The footage is crisp, the explosion satisfyingly cinematic. A fireball consumes a small boat on the open water, a pyre for human beings reduced to pixels in a campaign ad.

With the glee of a child burning ants with a magnifying glass, President Donald Trump has taken to social media to celebrate his latest achievement: the summary execution of 17 human beings from Venezuela.

Let us be unequivocal in language the administration has abandoned: the President of the United States is a murderer.

He has ordered the extrajudicial killing of individuals on the high seas, acting as prosecutor, judge, jury, and executioner without a shred of evidence presented, a moment of due process, or a declaration of war.

His authority? His own whim. His justification? The failed, racist specter of the “War on Drugs,” now resurrected with a fresh coat of blood and a missile’s glare.

This is not law enforcement; it is lawless barbarism.

Smuggling, even if proven, is not a capital offense tried in international waters by Hellfire missiles.

The administration’s lazy invocation of “narco-terrorist” is a hollow mantra, a purposefully nebulous term designed to short-circuit scrutiny and grant a would-be autocrat the power of life and death.

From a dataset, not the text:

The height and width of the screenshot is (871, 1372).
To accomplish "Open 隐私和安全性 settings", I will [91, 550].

If the president declares you a terrorist, you are one. And if you are one, you are dead.

This is the grotesque fulfillment of every post-9/11 fear, the “Bush Doctrine” stripped of its pretenses and handed to a man with no respect for the Constitution he swore to uphold.

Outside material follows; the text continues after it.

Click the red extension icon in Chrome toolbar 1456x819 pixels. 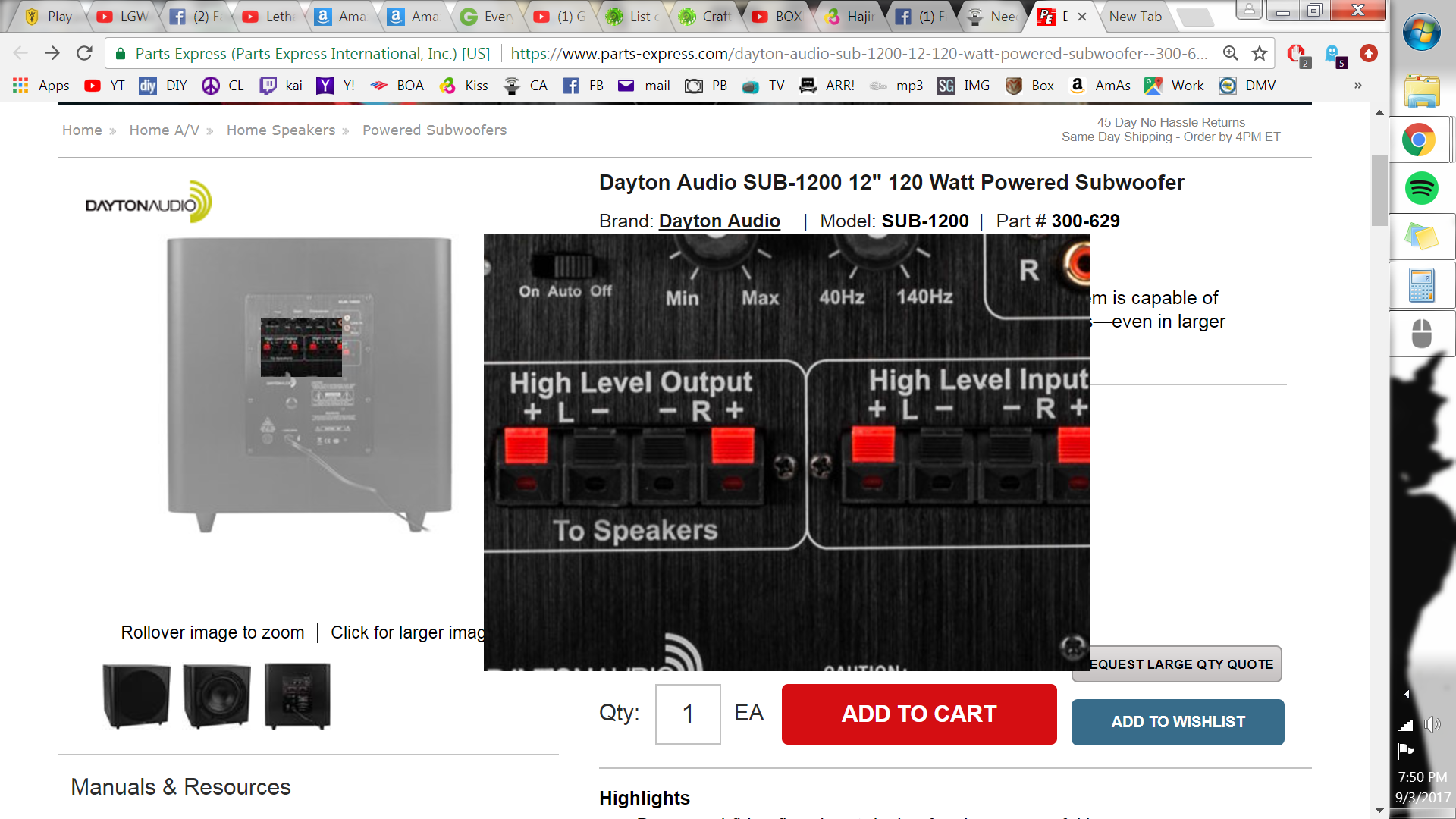(x=1369, y=53)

Trump’s lack of respect for life is not a bug in his system; it is its core programming. This is the man who championed “taking out” the families of terrorists, who mocked a disabled reporter, who dismissed the deaths of soldiers as losers and suckers.

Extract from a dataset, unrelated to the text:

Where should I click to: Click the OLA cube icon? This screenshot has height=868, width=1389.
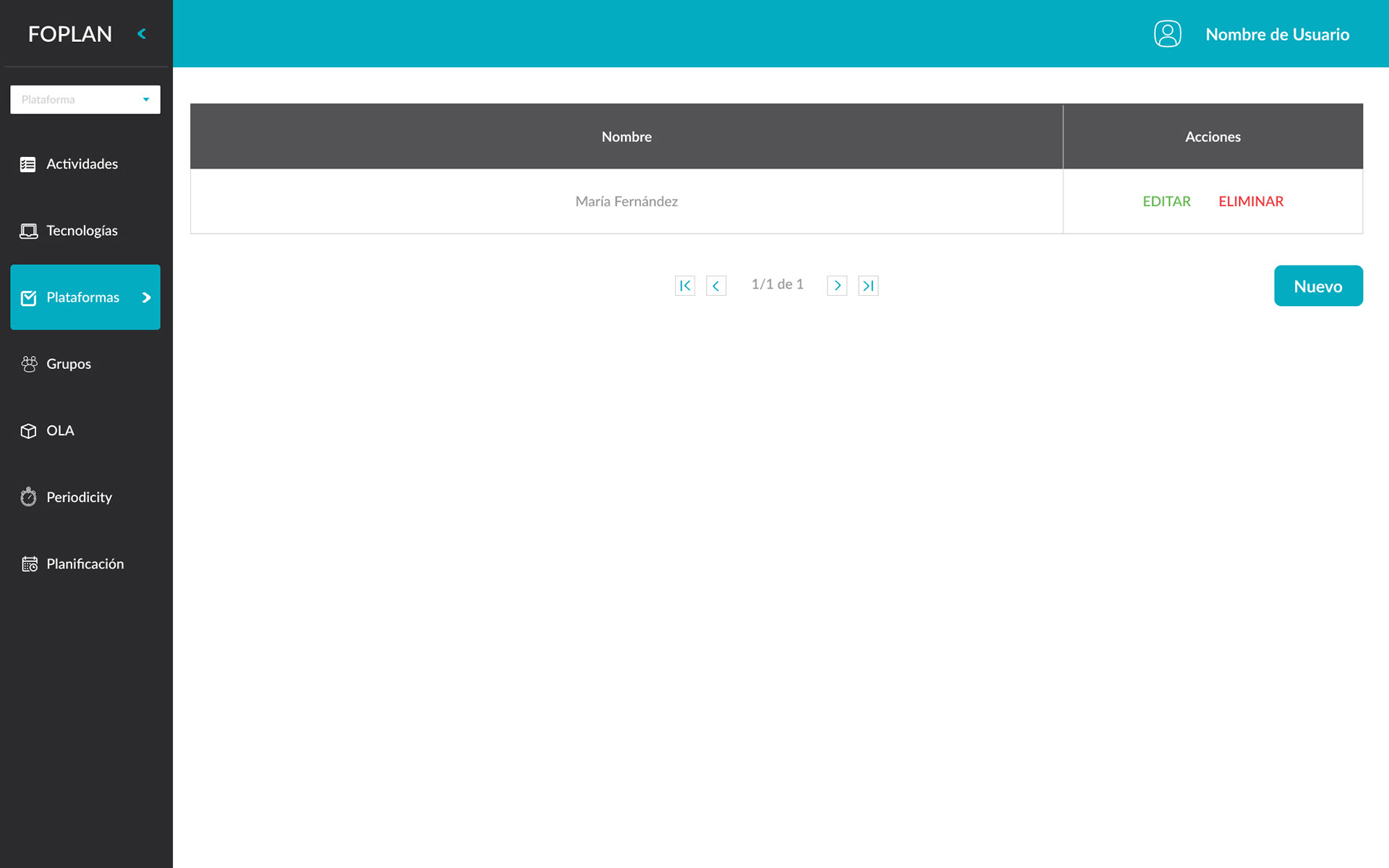[x=28, y=431]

His cruelty is not a means to an end—it is the end itself.

The naval strike, as Sara Haghdoosti rightly notes, “has done what it was actually intended to do: grow Trump’s reputation as a strongman.”

The victims are not people; they are props. Their deaths are not a tragedy; they are a talking point.

The overdose crisis here at home, fueled by despair and a shredded social safety net, continues unabated.

This performance of violence does nothing for the addict, the grieving family, or the healthcare worker.

It is pure theater of death, staged for an audience of one: a president desperate to project an image of strength to mask a bottomless moral vacuum.

Congress watches, feckless and muted, as the executive branch shreds the very concept of war powers.

The world watches as the world’s oldest democracy abandons the rule of law for the law of the jungle.

President Nicolás Maduro, a tyrant of a different stripe, is handed a priceless propaganda victory, allowing him to rally his people against a gringo bogeyman who just proved every accusation true.

We have not entered a “new era” in the war on terror. We have regressed to the oldest era of all: the age of the king, where the sovereign’s will is the only law that matters.

The missile strikes are not a strategy; they are a symptom of the disease—a virulent, unAmerican authoritarianism that treats human life as cheap and presidential power as absolute.

The boaters are dead. The Constitution is under fire. And the godless man who gave the order is posting the video for likes.